Por Beatriz Diniz*
Geral quis se livrar de 2016. E o ano mais desgraçado dos últimos tempos parecia não querer acabar de tanta coisa ruim e um segundo a mais. Só que teve algo muito bom demais da conta, sensacional mesmo, com desdobramentos nos próximos anos que podem ser ótimos pra gente. É a entrada em vigor do Acordo de Paris, reunindo nações e líderes mundiais pra enfrentar o maior desafio da humanidade, que já afeta a vida da gente. Mas, como a gente vai saber de algo que pouco se noticia, que não bomba na internet? Como a gente vai dar atenção pro que não é notícia todo dia, não é anúncio, não tá na televisão nem na internet o dia todo?
O aquecimento global e as mudanças climáticas são o maior desafio que a humanidade precisa enfrentar. E enfrentar hoje, não é conversa pra amanhã. Tanto que o planeta fica mais quente a cada ano, com altas temperaturas batendo recorde após recorde. E quanto mais quente, mais mudanças no clima, nos oceanos, na produção de alimentos, na vida das pessoas em todo o mundo.
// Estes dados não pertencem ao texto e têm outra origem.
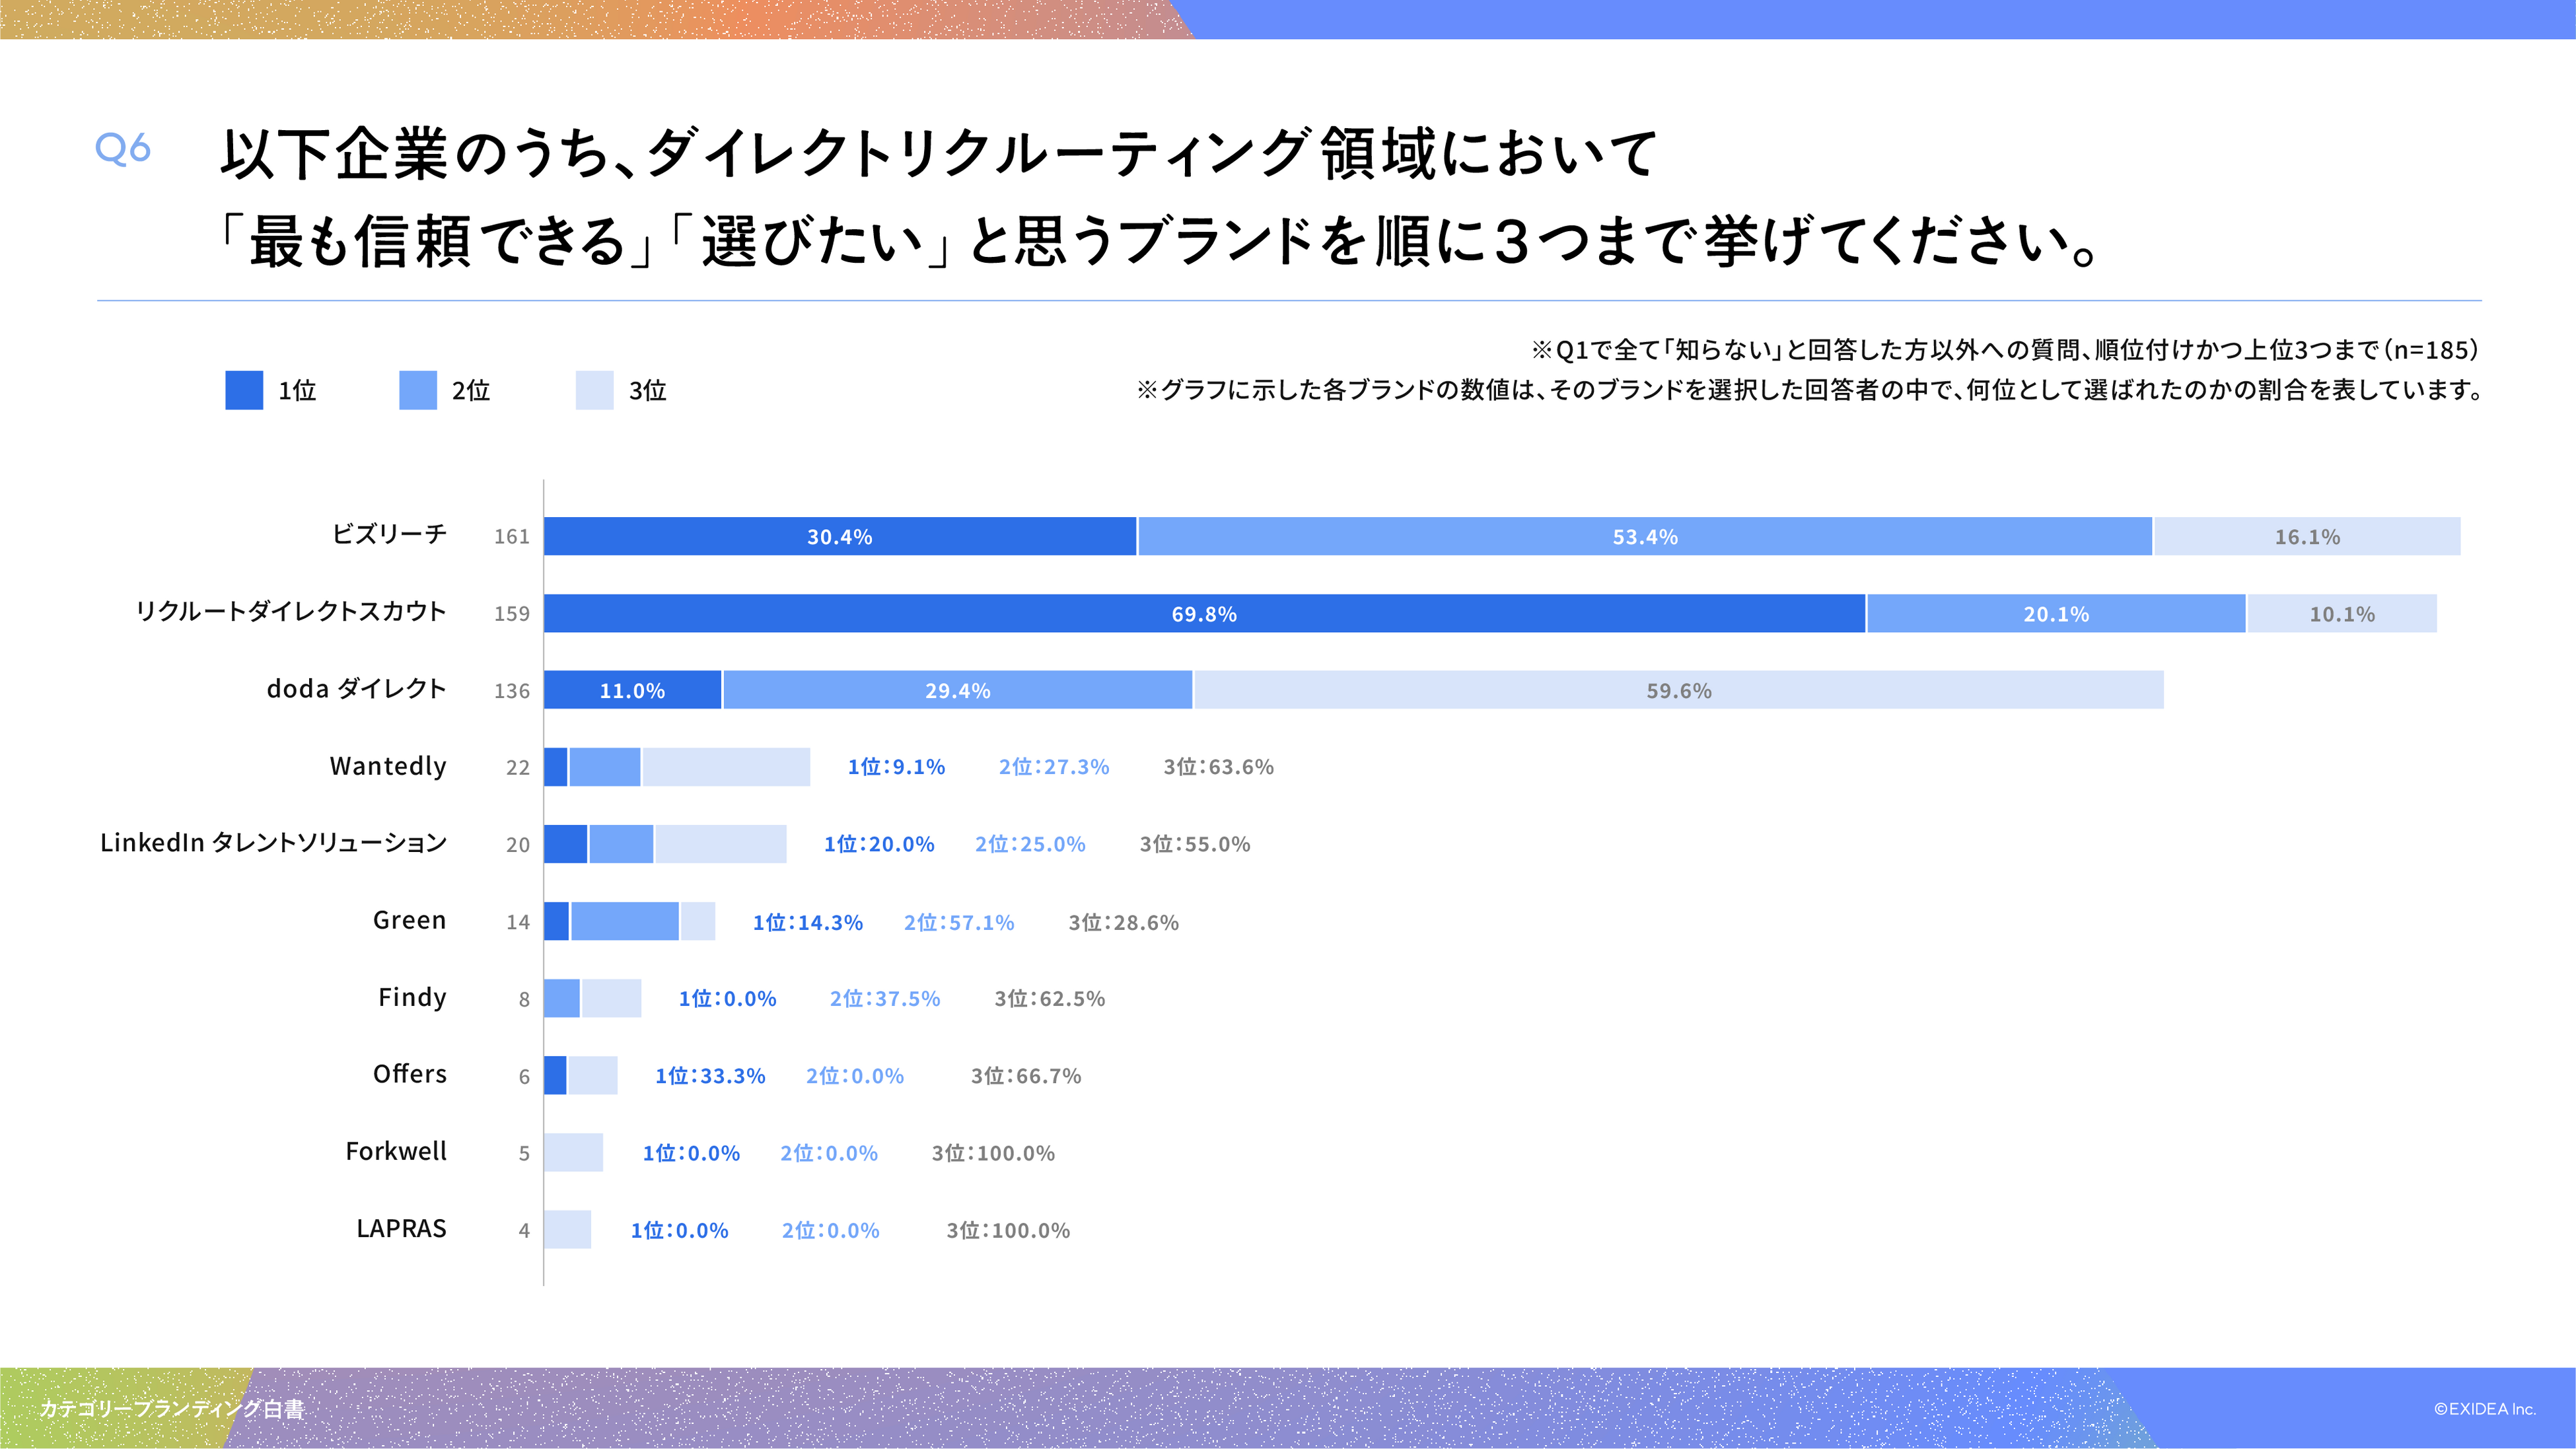
Task: Select the ビズリーチ 53.4% bar segment
Action: 1644,537
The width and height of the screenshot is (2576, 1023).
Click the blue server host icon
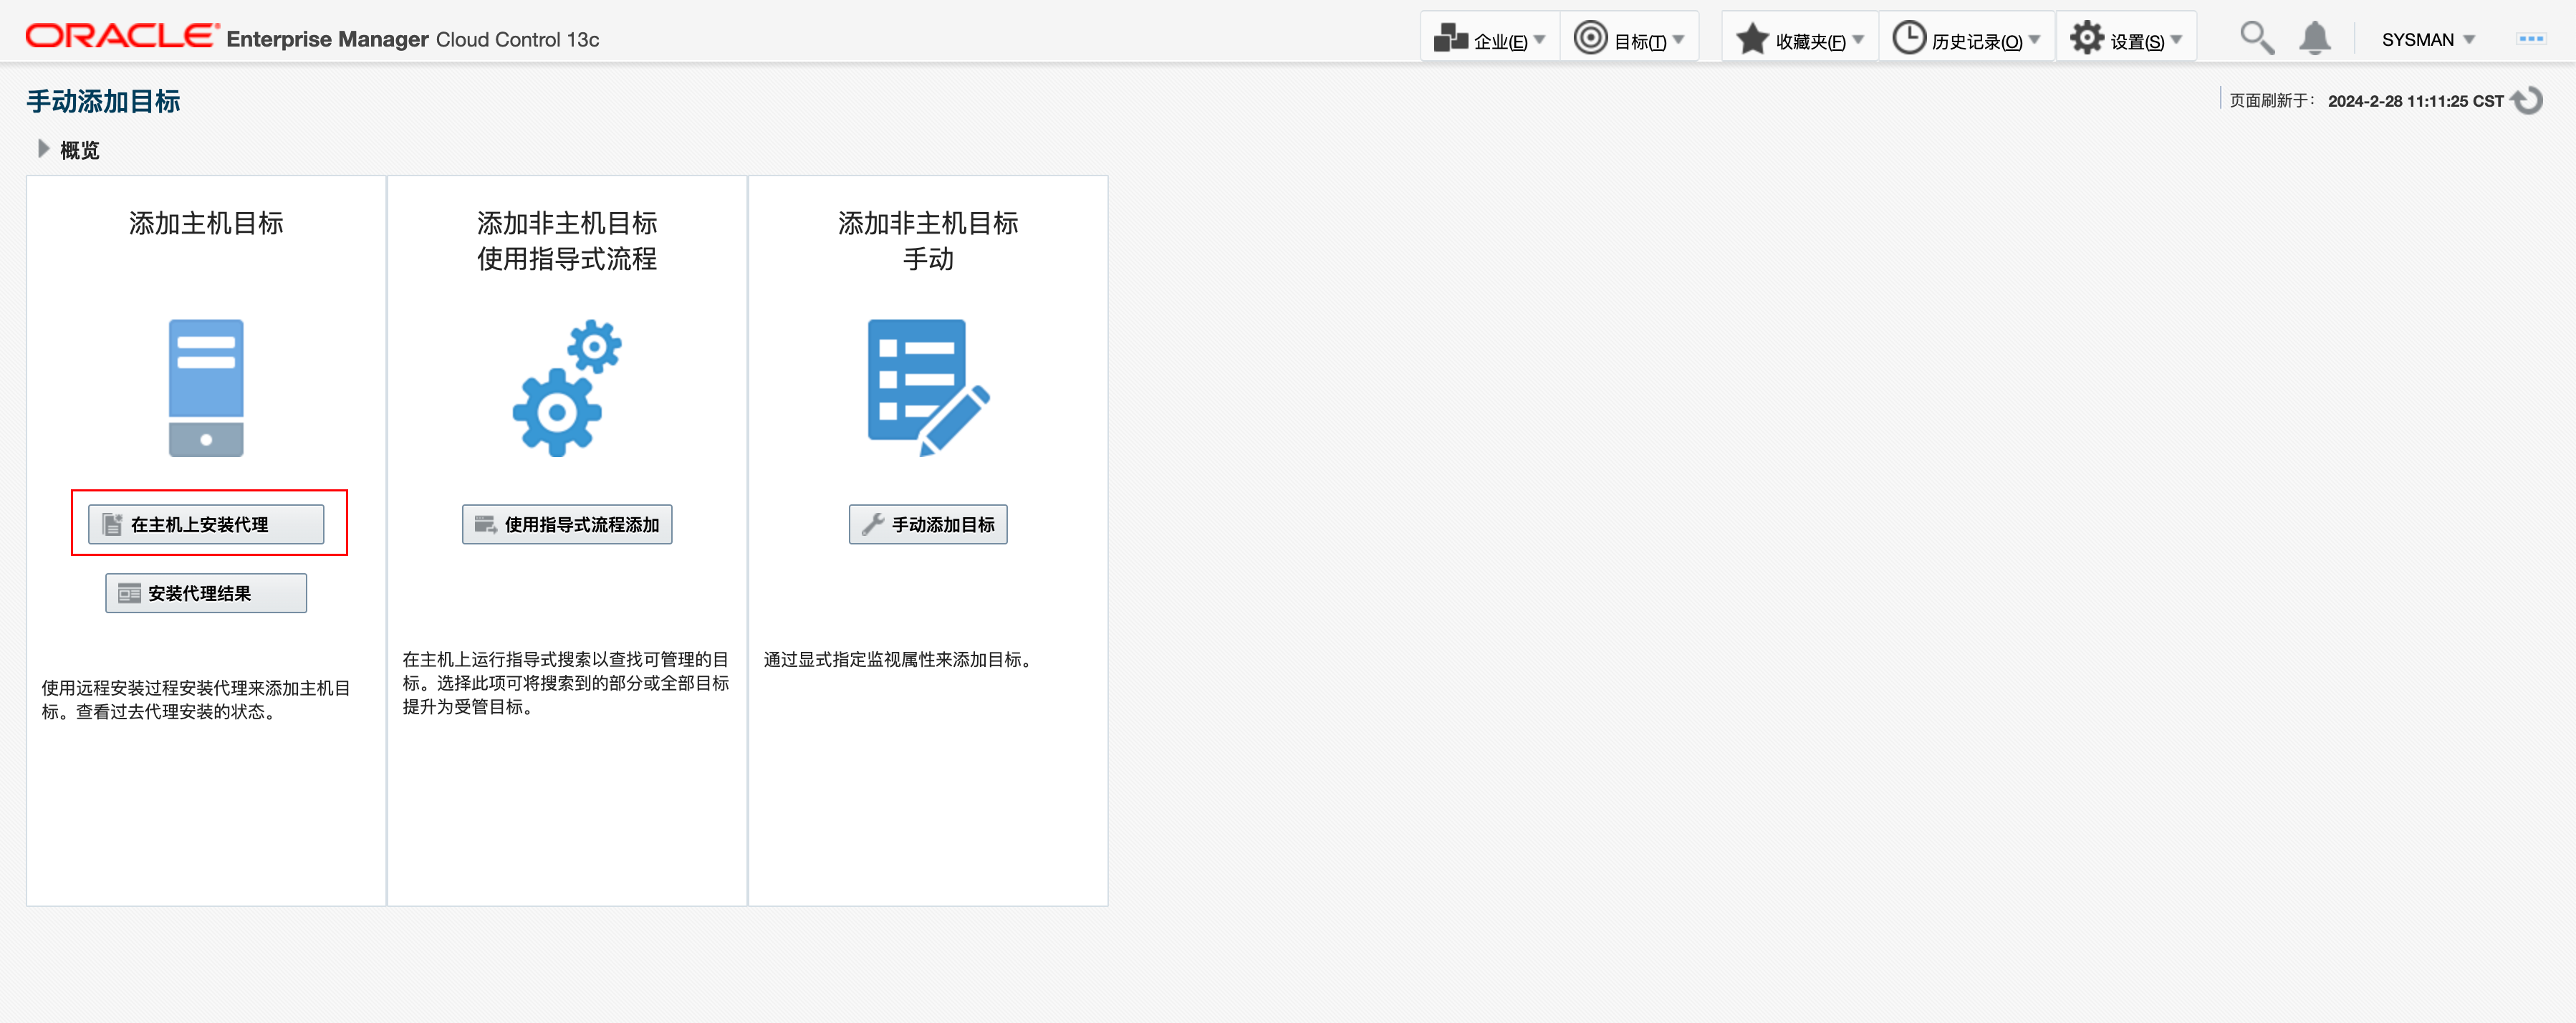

2016 terminou como o ano mais quente entre os mais quentes já registrados desde 1880 [quando começaram as medições precisas], superando 2015, com o mesmo aumento mês a mês, só que com temperaturas ainda mais altas. Então, se teve algo bom nesse ano foi ter se conseguido um acordo confirmado por mais de 100 países pra esse item da cota de coisas ruins desse ano poder virar coisas boas em 2017, 2018, 2019, 2020 e daí pra frente.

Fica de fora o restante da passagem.